WHAT THE EXERCISE ASKS — Line by line, print the records exactly.

SOURCE DATA —

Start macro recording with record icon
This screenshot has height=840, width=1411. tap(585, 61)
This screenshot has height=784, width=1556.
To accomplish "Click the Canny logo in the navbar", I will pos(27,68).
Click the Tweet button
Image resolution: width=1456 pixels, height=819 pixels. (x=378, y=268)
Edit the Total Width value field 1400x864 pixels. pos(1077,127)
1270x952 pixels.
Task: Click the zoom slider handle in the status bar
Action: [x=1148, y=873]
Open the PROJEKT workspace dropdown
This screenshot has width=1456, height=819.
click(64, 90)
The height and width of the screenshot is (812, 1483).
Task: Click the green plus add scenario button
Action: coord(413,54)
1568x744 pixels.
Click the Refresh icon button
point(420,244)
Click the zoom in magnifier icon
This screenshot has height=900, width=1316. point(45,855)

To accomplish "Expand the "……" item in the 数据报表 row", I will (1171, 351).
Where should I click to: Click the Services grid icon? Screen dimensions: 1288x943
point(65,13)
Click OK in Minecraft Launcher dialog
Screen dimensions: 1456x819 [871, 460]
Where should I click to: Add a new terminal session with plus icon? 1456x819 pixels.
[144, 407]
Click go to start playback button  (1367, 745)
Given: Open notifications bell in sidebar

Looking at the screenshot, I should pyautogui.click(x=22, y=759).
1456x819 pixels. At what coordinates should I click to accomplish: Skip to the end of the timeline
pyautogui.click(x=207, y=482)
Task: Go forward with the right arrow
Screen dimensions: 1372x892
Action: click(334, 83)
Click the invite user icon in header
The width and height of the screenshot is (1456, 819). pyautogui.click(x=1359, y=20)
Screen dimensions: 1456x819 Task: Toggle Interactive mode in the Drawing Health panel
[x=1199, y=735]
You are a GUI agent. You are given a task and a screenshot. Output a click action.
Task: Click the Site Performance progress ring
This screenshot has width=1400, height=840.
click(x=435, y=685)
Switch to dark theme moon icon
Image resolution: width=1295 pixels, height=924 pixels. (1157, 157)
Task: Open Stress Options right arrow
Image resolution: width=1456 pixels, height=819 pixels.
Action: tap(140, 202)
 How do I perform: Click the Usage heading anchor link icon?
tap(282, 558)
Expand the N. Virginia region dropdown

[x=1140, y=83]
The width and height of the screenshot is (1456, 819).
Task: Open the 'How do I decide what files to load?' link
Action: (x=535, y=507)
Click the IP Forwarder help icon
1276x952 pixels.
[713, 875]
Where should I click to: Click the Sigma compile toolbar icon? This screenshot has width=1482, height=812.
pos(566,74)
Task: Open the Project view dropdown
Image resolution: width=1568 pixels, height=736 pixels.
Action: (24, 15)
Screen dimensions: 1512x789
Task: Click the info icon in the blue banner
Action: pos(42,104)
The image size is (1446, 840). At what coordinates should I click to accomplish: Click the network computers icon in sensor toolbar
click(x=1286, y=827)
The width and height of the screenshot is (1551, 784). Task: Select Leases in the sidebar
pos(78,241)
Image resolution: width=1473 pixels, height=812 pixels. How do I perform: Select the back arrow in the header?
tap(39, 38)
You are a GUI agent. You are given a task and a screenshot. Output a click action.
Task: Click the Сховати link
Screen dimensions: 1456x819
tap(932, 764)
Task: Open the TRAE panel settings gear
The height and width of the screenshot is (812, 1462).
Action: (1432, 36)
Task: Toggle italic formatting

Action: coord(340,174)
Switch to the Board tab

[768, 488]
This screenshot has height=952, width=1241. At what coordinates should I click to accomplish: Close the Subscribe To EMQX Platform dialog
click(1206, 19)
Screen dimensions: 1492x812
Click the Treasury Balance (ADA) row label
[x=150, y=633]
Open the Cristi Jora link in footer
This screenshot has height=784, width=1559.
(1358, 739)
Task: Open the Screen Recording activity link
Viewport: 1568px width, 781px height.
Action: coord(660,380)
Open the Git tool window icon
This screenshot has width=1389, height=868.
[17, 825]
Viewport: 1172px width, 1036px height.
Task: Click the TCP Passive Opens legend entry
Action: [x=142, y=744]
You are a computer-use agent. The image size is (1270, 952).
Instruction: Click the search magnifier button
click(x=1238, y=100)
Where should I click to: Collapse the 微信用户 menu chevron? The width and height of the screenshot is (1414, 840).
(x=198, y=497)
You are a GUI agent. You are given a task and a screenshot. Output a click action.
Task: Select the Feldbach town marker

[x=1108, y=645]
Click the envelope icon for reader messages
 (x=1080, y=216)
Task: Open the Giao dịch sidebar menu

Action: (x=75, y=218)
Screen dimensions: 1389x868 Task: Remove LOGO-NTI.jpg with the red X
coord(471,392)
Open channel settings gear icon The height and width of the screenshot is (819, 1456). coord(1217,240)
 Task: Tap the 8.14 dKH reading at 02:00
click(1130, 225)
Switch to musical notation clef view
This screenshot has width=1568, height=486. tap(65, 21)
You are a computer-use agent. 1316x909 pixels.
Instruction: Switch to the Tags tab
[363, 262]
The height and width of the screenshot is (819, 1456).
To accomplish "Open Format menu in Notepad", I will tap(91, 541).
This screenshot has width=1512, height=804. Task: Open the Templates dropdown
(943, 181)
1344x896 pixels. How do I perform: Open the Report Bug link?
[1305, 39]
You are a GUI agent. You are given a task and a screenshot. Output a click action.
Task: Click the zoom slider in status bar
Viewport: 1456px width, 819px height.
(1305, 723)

EXERCISE ANSWER —
Start macro recording with record icon
This screenshot has height=840, width=1411. tap(585, 61)
This screenshot has height=784, width=1556.
To accomplish "Click the Canny logo in the navbar", I will pos(27,68).
Click the Tweet button
Image resolution: width=1456 pixels, height=819 pixels. (x=378, y=268)
Edit the Total Width value field 1400x864 pixels. pos(1077,127)
1270x952 pixels.
Task: Click the zoom slider handle in the status bar
Action: [x=1148, y=873]
Open the PROJEKT workspace dropdown
This screenshot has width=1456, height=819.
click(64, 90)
The height and width of the screenshot is (812, 1483).
Task: Click the green plus add scenario button
Action: coord(413,54)
1568x744 pixels.
Click the Refresh icon button
point(420,244)
Click the zoom in magnifier icon
This screenshot has height=900, width=1316. point(45,855)

To accomplish "Expand the "……" item in the 数据报表 row", I will (1171, 351).
Where should I click to: Click the Services grid icon? Screen dimensions: 1288x943
point(65,13)
Click OK in Minecraft Launcher dialog
Screen dimensions: 1456x819 [871, 460]
Where should I click to: Add a new terminal session with plus icon? 1456x819 pixels.
[144, 407]
Click go to start playback button  (1367, 745)
Given: Open notifications bell in sidebar

Looking at the screenshot, I should pyautogui.click(x=22, y=759).
1456x819 pixels. At what coordinates should I click to accomplish: Skip to the end of the timeline
pyautogui.click(x=207, y=482)
Task: Go forward with the right arrow
Screen dimensions: 1372x892
Action: click(334, 83)
Click the invite user icon in header
The width and height of the screenshot is (1456, 819). pyautogui.click(x=1359, y=20)
Screen dimensions: 1456x819 Task: Toggle Interactive mode in the Drawing Health panel
[x=1199, y=735]
You are a GUI agent. You are given a task and a screenshot. Output a click action.
Task: Click the Site Performance progress ring
This screenshot has width=1400, height=840.
click(x=435, y=685)
Switch to dark theme moon icon
Image resolution: width=1295 pixels, height=924 pixels. (1157, 157)
Task: Open Stress Options right arrow
Image resolution: width=1456 pixels, height=819 pixels.
Action: tap(140, 202)
 How do I perform: Click the Usage heading anchor link icon?
tap(282, 558)
Expand the N. Virginia region dropdown

[x=1140, y=83]
The width and height of the screenshot is (1456, 819).
Task: Open the 'How do I decide what files to load?' link
Action: (x=535, y=507)
Click the IP Forwarder help icon
1276x952 pixels.
[713, 875]
Where should I click to: Click the Sigma compile toolbar icon? This screenshot has width=1482, height=812.
pos(566,74)
Task: Open the Project view dropdown
Image resolution: width=1568 pixels, height=736 pixels.
Action: (24, 15)
Screen dimensions: 1512x789
Task: Click the info icon in the blue banner
Action: pos(42,104)
The image size is (1446, 840). At what coordinates should I click to accomplish: Click the network computers icon in sensor toolbar
click(x=1286, y=827)
The width and height of the screenshot is (1551, 784). Task: Select Leases in the sidebar
pos(78,241)
Image resolution: width=1473 pixels, height=812 pixels. How do I perform: Select the back arrow in the header?
tap(39, 38)
You are a GUI agent. You are given a task and a screenshot. Output a click action.
Task: Click the Сховати link
Screen dimensions: 1456x819
tap(932, 764)
Task: Open the TRAE panel settings gear
The height and width of the screenshot is (812, 1462).
Action: (1432, 36)
Task: Toggle italic formatting

Action: coord(340,174)
Switch to the Board tab

[768, 488]
This screenshot has height=952, width=1241. At what coordinates should I click to accomplish: Close the Subscribe To EMQX Platform dialog
click(1206, 19)
Screen dimensions: 1492x812
Click the Treasury Balance (ADA) row label
[x=150, y=633]
Open the Cristi Jora link in footer
This screenshot has height=784, width=1559.
(1358, 739)
Task: Open the Screen Recording activity link
Viewport: 1568px width, 781px height.
Action: coord(660,380)
Open the Git tool window icon
This screenshot has width=1389, height=868.
[17, 825]
Viewport: 1172px width, 1036px height.
Task: Click the TCP Passive Opens legend entry
Action: [x=142, y=744]
You are a computer-use agent. The image size is (1270, 952).
Instruction: Click the search magnifier button
click(x=1238, y=100)
Where should I click to: Collapse the 微信用户 menu chevron? The width and height of the screenshot is (1414, 840).
(x=198, y=497)
You are a GUI agent. You are given a task and a screenshot. Output a click action.
Task: Select the Feldbach town marker

[x=1108, y=645]
Click the envelope icon for reader messages
 (x=1080, y=216)
Task: Open the Giao dịch sidebar menu

Action: (x=75, y=218)
Screen dimensions: 1389x868 Task: Remove LOGO-NTI.jpg with the red X
coord(471,392)
Open channel settings gear icon The height and width of the screenshot is (819, 1456). coord(1217,240)
 Task: Tap the 8.14 dKH reading at 02:00
click(1130, 225)
Switch to musical notation clef view
This screenshot has width=1568, height=486. tap(65, 21)
You are a computer-use agent. 1316x909 pixels.
Instruction: Switch to the Tags tab
[363, 262]
The height and width of the screenshot is (819, 1456).
To accomplish "Open Format menu in Notepad", I will tap(91, 541).
This screenshot has width=1512, height=804. Task: Open the Templates dropdown
(943, 181)
1344x896 pixels. How do I perform: Open the Report Bug link?
[1305, 39]
You are a GUI agent. You are given a task and a screenshot. Output a click action.
Task: Click the zoom slider in status bar
Viewport: 1456px width, 819px height.
(1305, 723)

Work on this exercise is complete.